━━━ GIVEN DATA ━━━

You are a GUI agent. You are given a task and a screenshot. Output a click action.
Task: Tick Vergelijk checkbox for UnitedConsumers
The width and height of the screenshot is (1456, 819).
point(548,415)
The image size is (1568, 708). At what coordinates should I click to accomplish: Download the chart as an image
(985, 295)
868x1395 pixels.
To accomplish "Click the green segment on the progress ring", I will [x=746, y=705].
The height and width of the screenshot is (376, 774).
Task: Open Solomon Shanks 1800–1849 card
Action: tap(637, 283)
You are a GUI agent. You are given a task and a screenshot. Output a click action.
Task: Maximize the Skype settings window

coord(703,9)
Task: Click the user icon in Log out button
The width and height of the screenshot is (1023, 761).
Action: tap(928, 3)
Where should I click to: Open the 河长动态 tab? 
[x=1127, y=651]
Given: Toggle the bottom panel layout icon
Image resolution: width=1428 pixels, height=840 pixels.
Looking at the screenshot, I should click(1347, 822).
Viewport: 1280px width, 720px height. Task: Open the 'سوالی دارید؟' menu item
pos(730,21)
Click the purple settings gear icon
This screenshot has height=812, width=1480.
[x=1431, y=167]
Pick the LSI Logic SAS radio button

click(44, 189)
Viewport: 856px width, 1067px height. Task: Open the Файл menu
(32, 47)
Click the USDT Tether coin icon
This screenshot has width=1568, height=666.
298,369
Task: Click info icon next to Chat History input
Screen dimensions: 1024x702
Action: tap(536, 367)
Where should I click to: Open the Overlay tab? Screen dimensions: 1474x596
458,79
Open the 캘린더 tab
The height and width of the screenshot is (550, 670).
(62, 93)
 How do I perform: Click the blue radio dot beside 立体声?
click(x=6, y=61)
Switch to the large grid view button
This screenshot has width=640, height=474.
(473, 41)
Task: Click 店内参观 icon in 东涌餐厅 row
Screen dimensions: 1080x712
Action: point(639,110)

━━━

All entries above should be duplicated exactly, none omitted.

You are a GUI agent. You are given a task and a screenshot. Output a click action.
Task: Tick Vergelijk checkbox for UnitedConsumers
The width and height of the screenshot is (1456, 819).
point(548,415)
The image size is (1568, 708). At what coordinates should I click to accomplish: Download the chart as an image
(985, 295)
868x1395 pixels.
To accomplish "Click the green segment on the progress ring", I will [x=746, y=705].
The height and width of the screenshot is (376, 774).
Task: Open Solomon Shanks 1800–1849 card
Action: tap(637, 283)
You are a GUI agent. You are given a task and a screenshot. Output a click action.
Task: Maximize the Skype settings window

coord(703,9)
Task: Click the user icon in Log out button
The width and height of the screenshot is (1023, 761).
Action: tap(928, 3)
Where should I click to: Open the 河长动态 tab? 
[x=1127, y=651]
Given: Toggle the bottom panel layout icon
Image resolution: width=1428 pixels, height=840 pixels.
Looking at the screenshot, I should click(1347, 822).
Viewport: 1280px width, 720px height. Task: Open the 'سوالی دارید؟' menu item
pos(730,21)
Click the purple settings gear icon
This screenshot has height=812, width=1480.
[x=1431, y=167]
Pick the LSI Logic SAS radio button

click(44, 189)
Viewport: 856px width, 1067px height. Task: Open the Файл menu
(32, 47)
Click the USDT Tether coin icon
This screenshot has width=1568, height=666.
298,369
Task: Click info icon next to Chat History input
Screen dimensions: 1024x702
Action: tap(536, 367)
Where should I click to: Open the Overlay tab? Screen dimensions: 1474x596
458,79
Open the 캘린더 tab
The height and width of the screenshot is (550, 670).
(62, 93)
 How do I perform: Click the blue radio dot beside 立体声?
click(x=6, y=61)
Switch to the large grid view button
This screenshot has width=640, height=474.
(473, 41)
Task: Click 店内参观 icon in 东涌餐厅 row
Screen dimensions: 1080x712
Action: point(639,110)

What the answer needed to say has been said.